### What the task asks
Find "Task: Open tmdtutorials.com/CS-Cart" and "Screen dimensions: 1238x382" in the records below. Copy the lines holding them and every line between, exactly, and no others.

### Material for the task
- Opening Delimiter -

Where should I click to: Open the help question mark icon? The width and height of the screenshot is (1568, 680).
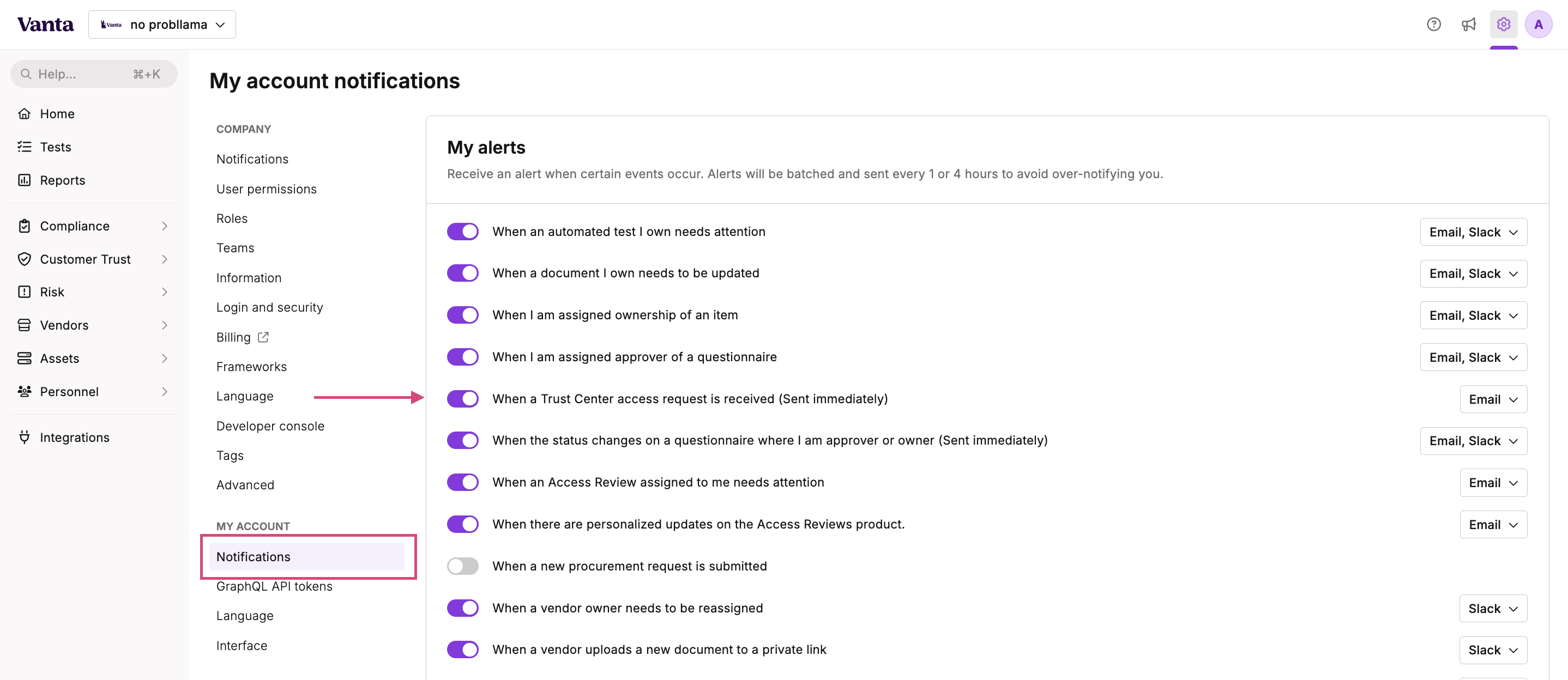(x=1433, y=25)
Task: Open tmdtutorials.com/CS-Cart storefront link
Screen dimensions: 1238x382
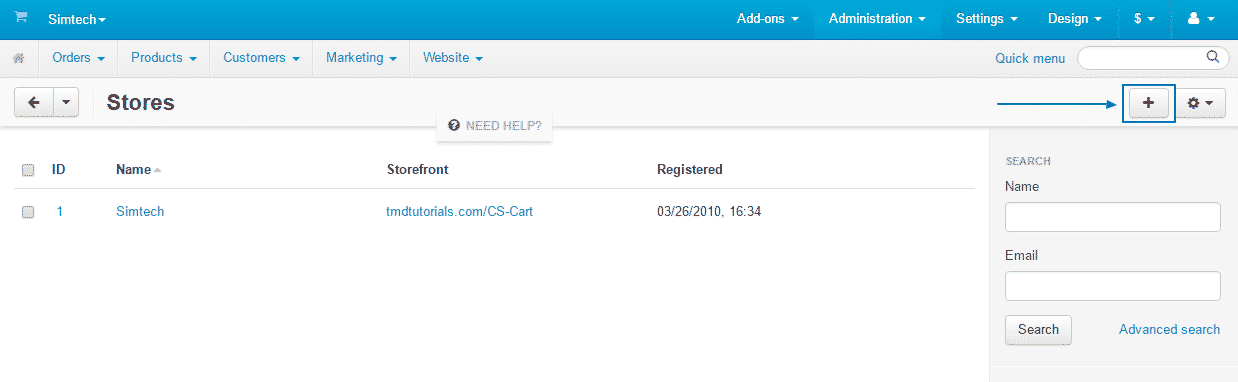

- Closing Delimiter -
- Opening Delimiter -

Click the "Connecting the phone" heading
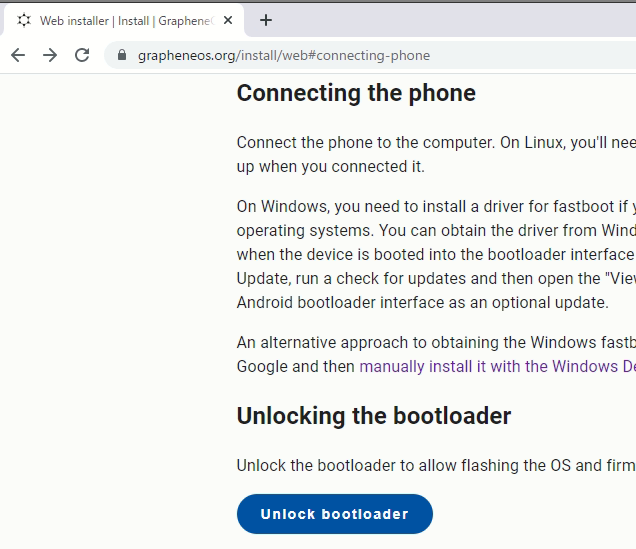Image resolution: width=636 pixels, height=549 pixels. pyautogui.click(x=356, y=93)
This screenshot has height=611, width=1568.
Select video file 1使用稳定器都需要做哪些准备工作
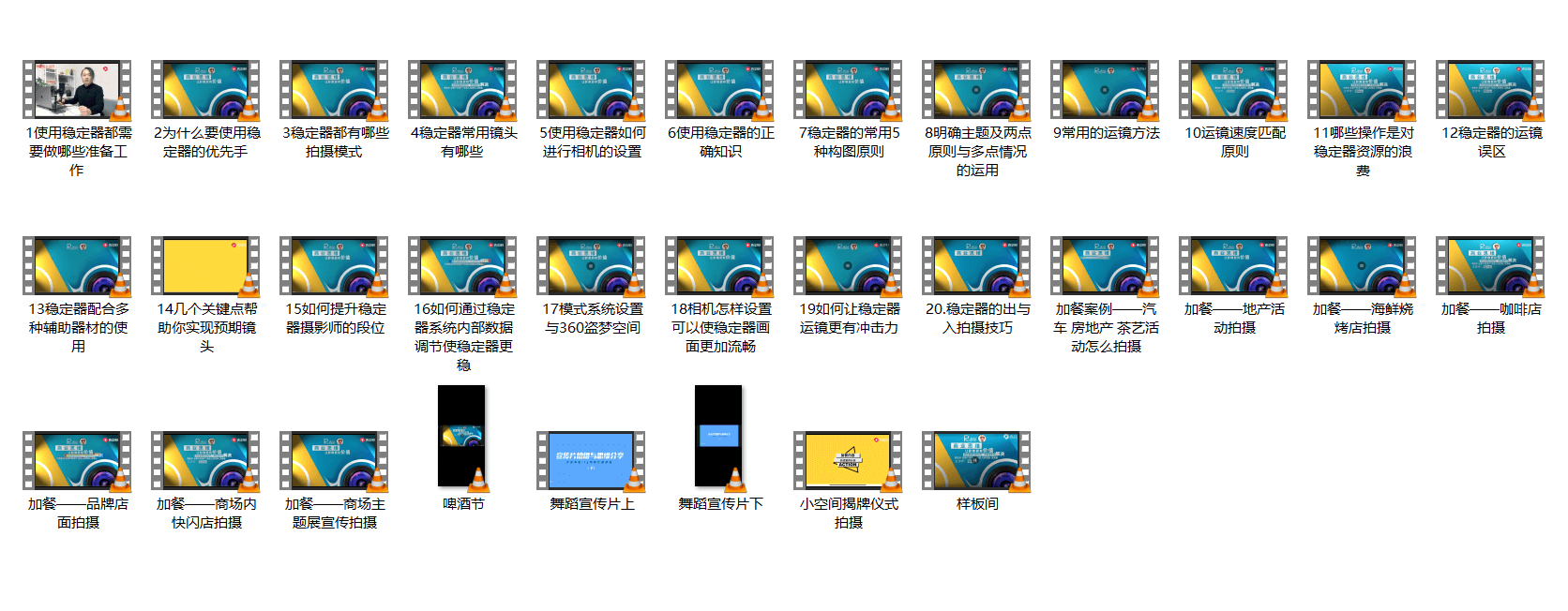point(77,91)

- Closing Delimiter -

### Written solution
Task: Open tmdtutorials.com/CS-Cart storefront link
Screen dimensions: 1238x382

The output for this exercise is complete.